Two nights ago she jumped out of her bath and ran into the living room holding onto her towel and leaving a trail of wet footprints in her wake because she was worried she was going to miss seeing Kerion Pollard bat for the Redbacks. 

She loves the game.

It is three hours long, it is in the evening and not in the heat of the day, and every ball matters, so your attention is focused the entire time.

Now you may say I am foolish to encourage a game based on the fact that it suits a seven year old’s attention span, but really my point is more that the game suits families. It suits people who work – they can still go to the game. It suits parents because they only have to keep their kids excited for three hours. A one day game goes for ten hours. Ten hours. Try keeping kids sitting and being excited for that long.

I love test cricket, but it’s got to be a damn good match to have me wanting to pony up the money for me and my family to go see a day’s play. Australia versus New Zealand ain’t going to cut it (which happens this November-December). I’ll watch the day’s play on TV, but usually it’s on in the background – I’ll come and go, be doing other things, and then concentrating only during certain periods. (I won’t even bother with the one day games – I’ll be watching the Australian Open tennis).

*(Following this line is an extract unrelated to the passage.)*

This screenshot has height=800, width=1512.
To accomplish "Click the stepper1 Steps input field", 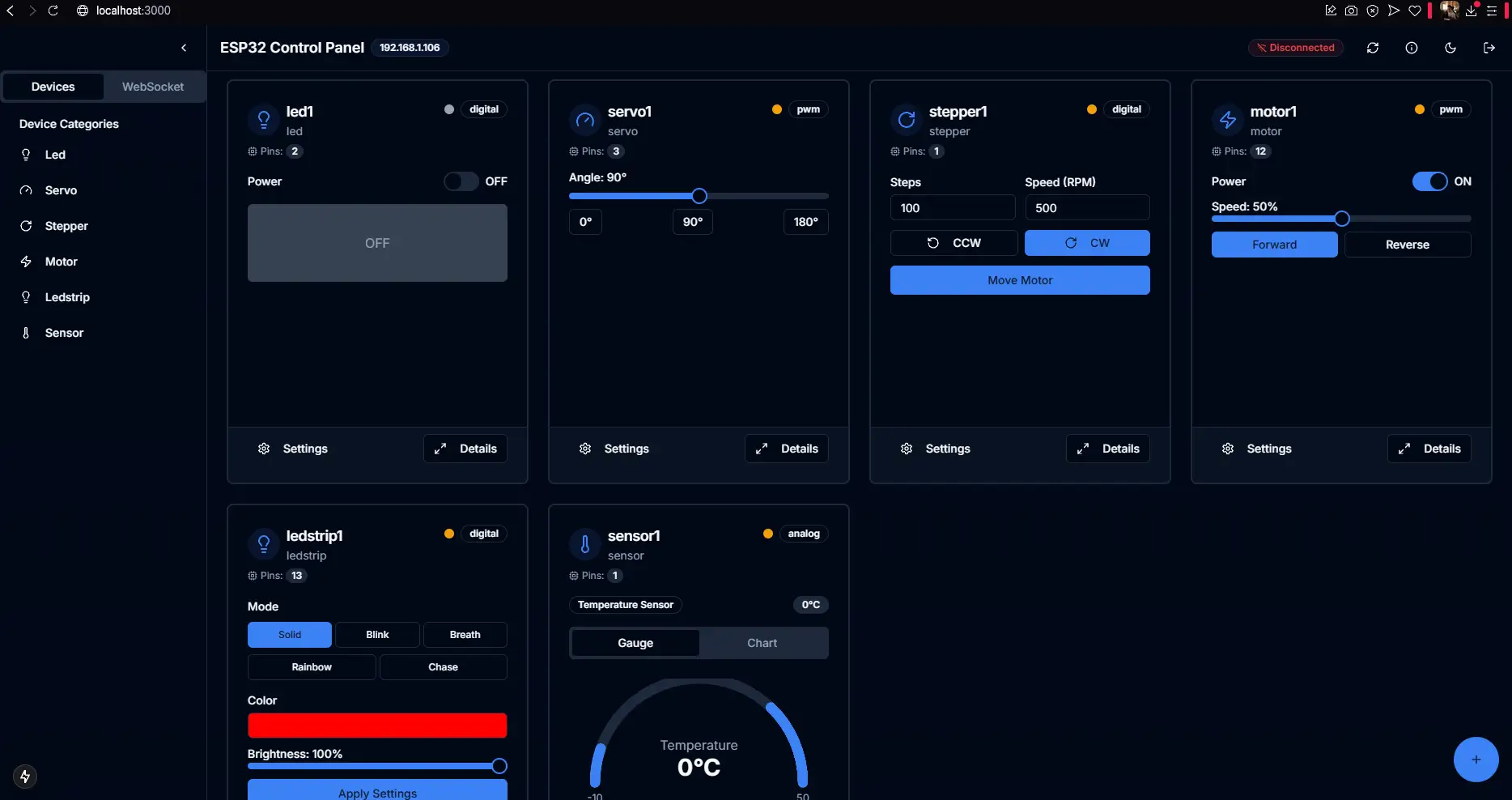I will (953, 208).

But the Twenty20? I’m there glued to the screen, and if possible going to see the game live.

I don’t agree with those who think Twenty20 is the enemy of test cricket – sure there will need to be care to ensure the two can co-exist – but for mine the only game to be worried about Twenty20 is one day cricket, and that is no loss.

My ideal scenario is October-November-December is for Tests at the international level and Sheffield Shield at the domestic. Then the New Year’s Day Test in Sydney marks the end of international cricket for the season. From then on for 6-8 weeks the domestic Twenty20 competition takes over – with all the test players playing. The Aussie comp will never get the big money like the IPL, but it will allow many to earn a living, and it will provide a great competition for many to follow and enjoy. Have one or two international Twenty20s at the end – but only as friendlies for the Twenty20 world cup – the key is to ensure the domestic comp is the main focus – make sure every game actually means something.

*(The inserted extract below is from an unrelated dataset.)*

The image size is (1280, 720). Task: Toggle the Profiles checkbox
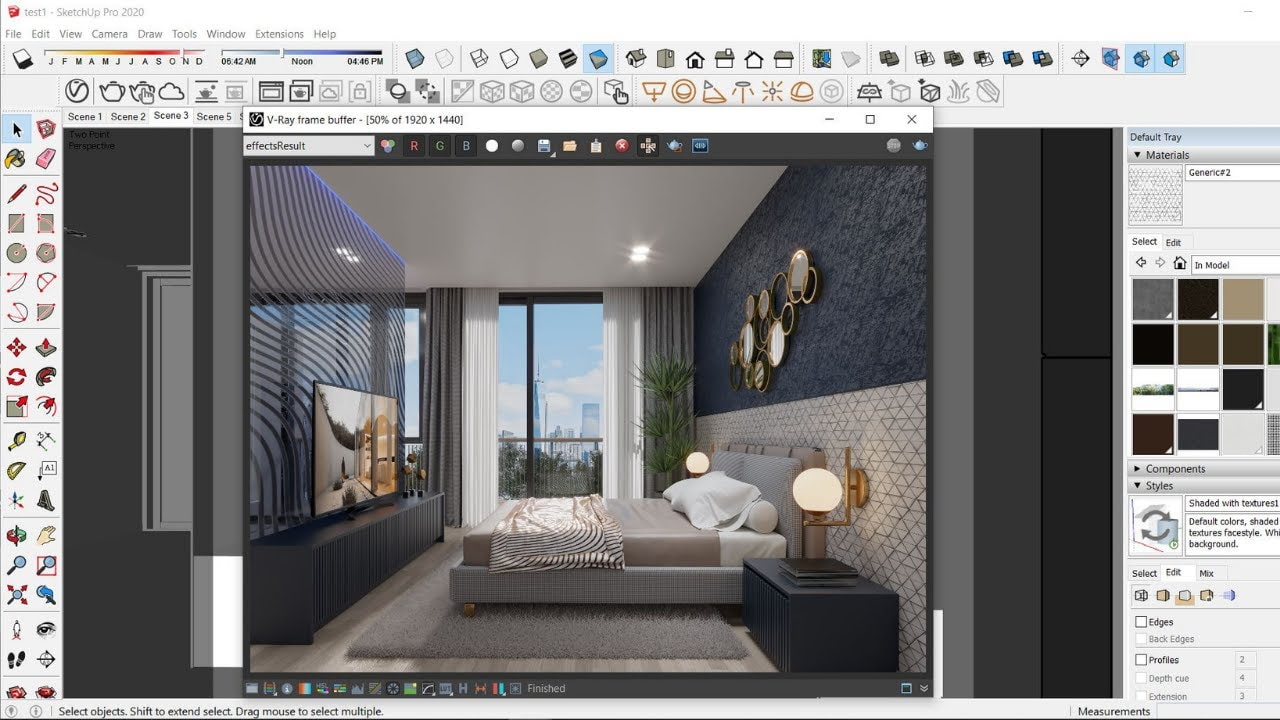tap(1141, 660)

We can put our hands over our ears and eyes and hope the Twenty20 fad goes away, or we can see the future and ensure there is a decent competition in Australia which provides an avenue for Australians to play at the highest level. The IPL might have the money, but Cricket Australia should be aiming for the Australian Premier League to have the bigger crowds and the better standard of play.

And also for there to be lots of young Australians on both sides of the fence.